11. September 2026 · 3 Min. Lesezeit
Kerzen bei der Herbsthochzeit: Echtflamme oder LED – was wirklich funktioniert

Bei einer Herbsthochzeit beginnt das Kerzenlicht oft schon am Nachmittag zu wirken – und wird damit schnell zum wichtigsten Teil der Raumstimmung. Bevor Ihr allerdings 80 Stabkerzen bestellt, solltet Ihr klären, was die Location erlaubt, wie lange die Kerzen tatsächlich brennen müssen und wer sie während des Festes betreut. Gerade bei Echtflammen entscheidet die praktische Planung darüber, ob der Saal warm leuchtet oder nach dem Essen halb dunkel ist.
Zuerst die Regeln der Location klären
Fragt nicht nur, ob „Kerzen erlaubt“ sind, sondern konkret nach offenen Stabkerzen, Teelichtern, Windlichtern und geschlossenen Laternen. Manche Locations akzeptieren Echtflammen ausschließlich in hohen Gläsern, andere nur auf bestimmten Tischen oder gar nicht; verbindlich ist immer die Vorgabe Eures Veranstaltungsorts. Lasst Euch außerdem sagen, wer die Kerzen anzünden darf, wann das geschehen kann und ob für das Löschen Personal eingeplant werden muss. Klärt diese Punkte vor dem Dekokauf – ein Glaszylinder macht aus einer verbotenen Echtflamme nicht automatisch eine erlaubte.
Echtkerzen und LEDs gezielt kombinieren
Echtkerzen liefern eine unregelmäßige Flamme und besonders schönes Licht auf Gesichtern, benötigen aber Abstand zu Blumen, Papier, Stoffen und Laufwegen. Hochwertige LED-Kerzen sind unkomplizierter, wirken aus nächster Nähe jedoch je nach Modell deutlich künstlicher; testet deshalb Farbe, Flackern und sichtbare Kunststoffränder bei abgedunkeltem Raum. Eine sinnvolle Mischlösung: wenige echte Kerzen an gut kontrollierbaren Stellen und LEDs in Bodendekorationen, Laternen oder schwer erreichbaren Bereichen.
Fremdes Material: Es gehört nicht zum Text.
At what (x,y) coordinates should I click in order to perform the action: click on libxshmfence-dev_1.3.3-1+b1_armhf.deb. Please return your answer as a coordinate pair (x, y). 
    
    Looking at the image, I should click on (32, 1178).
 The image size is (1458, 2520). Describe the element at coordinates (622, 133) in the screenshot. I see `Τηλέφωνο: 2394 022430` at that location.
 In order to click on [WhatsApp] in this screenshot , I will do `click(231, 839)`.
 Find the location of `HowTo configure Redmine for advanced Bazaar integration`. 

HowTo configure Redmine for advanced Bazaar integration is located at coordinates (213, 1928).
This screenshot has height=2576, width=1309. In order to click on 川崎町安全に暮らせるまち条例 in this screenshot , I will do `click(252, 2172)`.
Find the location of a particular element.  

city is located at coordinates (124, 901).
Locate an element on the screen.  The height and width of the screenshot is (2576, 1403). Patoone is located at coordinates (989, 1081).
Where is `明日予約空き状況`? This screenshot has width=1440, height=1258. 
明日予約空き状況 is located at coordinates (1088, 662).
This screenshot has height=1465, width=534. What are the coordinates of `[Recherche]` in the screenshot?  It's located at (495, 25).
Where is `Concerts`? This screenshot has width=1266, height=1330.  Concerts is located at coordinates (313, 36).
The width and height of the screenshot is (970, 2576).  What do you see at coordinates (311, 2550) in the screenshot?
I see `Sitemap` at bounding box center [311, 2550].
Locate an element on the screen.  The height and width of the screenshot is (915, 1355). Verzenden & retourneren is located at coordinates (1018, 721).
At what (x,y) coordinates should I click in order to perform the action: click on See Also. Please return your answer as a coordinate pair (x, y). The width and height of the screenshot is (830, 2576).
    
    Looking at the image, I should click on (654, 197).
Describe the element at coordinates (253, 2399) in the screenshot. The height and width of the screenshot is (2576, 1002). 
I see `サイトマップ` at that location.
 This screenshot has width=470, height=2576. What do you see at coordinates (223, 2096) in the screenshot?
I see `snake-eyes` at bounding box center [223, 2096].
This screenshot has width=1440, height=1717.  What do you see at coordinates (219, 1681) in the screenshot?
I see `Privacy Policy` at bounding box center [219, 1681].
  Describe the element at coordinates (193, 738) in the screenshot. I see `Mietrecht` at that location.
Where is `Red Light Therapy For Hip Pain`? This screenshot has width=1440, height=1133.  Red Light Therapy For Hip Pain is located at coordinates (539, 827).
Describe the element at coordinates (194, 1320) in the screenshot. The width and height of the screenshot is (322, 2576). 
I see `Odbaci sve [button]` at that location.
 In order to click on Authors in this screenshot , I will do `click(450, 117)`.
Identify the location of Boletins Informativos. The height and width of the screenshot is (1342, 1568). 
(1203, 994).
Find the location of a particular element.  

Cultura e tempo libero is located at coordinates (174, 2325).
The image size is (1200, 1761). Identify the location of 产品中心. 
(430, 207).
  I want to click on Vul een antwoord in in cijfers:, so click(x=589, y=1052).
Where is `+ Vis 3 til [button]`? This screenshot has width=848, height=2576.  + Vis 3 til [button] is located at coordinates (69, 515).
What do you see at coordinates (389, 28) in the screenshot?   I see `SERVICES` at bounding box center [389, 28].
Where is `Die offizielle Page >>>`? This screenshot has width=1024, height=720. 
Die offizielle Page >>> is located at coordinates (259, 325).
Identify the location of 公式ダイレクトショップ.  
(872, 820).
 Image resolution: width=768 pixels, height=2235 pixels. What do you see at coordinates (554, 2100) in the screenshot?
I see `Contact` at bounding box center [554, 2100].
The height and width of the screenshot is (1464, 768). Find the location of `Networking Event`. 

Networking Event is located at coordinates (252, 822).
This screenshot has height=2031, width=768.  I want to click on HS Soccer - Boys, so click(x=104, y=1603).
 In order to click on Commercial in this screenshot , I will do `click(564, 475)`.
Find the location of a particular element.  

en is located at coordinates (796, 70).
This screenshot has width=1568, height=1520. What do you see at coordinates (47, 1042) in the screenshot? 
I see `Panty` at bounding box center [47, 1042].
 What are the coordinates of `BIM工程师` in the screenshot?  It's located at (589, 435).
Wenn die Location keine Echtflammen zulässt, wirken unterschiedlich hohe LED-Kerzen in leicht getönten Gläsern meist überzeugender als viele identische Modelle in geraden Reihen.

Nicht in Stückzahlen, sondern in Lichtinseln planen
Verteilt Kerzen nicht gleichmäßig über jeden freien Zentimeter. Plant stattdessen Lichtinseln am Eingang, auf den Gästetischen, an der Bar und hinter dem Hochzeitstisch; Bereiche mit Buffet, Kabeln oder viel Bewegung dürfen bewusst heller und funktionaler bleiben. Für einen Probetisch reichen zunächst die Original-Tischgröße, ein Gedeck, die vorgesehenen Blumen und drei bis fünf Kerzenhöhen. Fotografiert ihn einmal bei Tageslicht und einmal bei der tatsächlichen Raumbeleuchtung – erst dann lässt sich einschätzen, ob weitere Kerzen nötig sind oder nur mehr Unruhe erzeugen.
Brenndauer unter realistischen Bedingungen testen
Die angegebene Brenndauer ist nur ein Richtwert und hängt unter anderem von Kerzentyp, Zugluft und Platzierung ab. Zündet jeweils ein Exemplar einige Wochen vorher für die geplante Dauer an: vom Gästeeinlass bis zum Ende des Dinners, nicht nur für eine halbe Stunde am Küchentisch. Stabkerzen, die schon zum Empfang brennen, können vor den Reden weit heruntergebrannt sein. Plant deshalb entweder einen späteren Zündzeitpunkt, Ersatzkerzen oder Modelle, deren getestete Brenndauer zu Eurem Ablauf passt; bei LEDs gehören frische Batterien und ein Funktionstest am Vortag zur gleichen Rechnung.
Aufbau und Betreuung eindeutig vergeben
Schreibt in den Ablaufplan, wer Gläser aufstellt, Kerzen anzündet, ausgefallene LEDs ersetzt und am Ende alles löscht oder einsammelt. Diese Aufgabe sollte nicht stillschweigend bei Trauzeug:innen landen, die während des Empfangs eigentlich bei Euch sein sollen. Gebt Floristik, Dekoverleih und Location denselben finalen Tischplan, besonders wenn Trockenblumen, Stoffbahnen oder Papeterie vorgesehen sind. Die Hochzeitswebsite ist für solche internen Details nicht nötig; dort gehört höchstens ein Hinweis an Gäste hin, wenn beispielsweise Wunderkerzen oder mitgebrachte Tischdekoration ausdrücklich unerwünscht sind.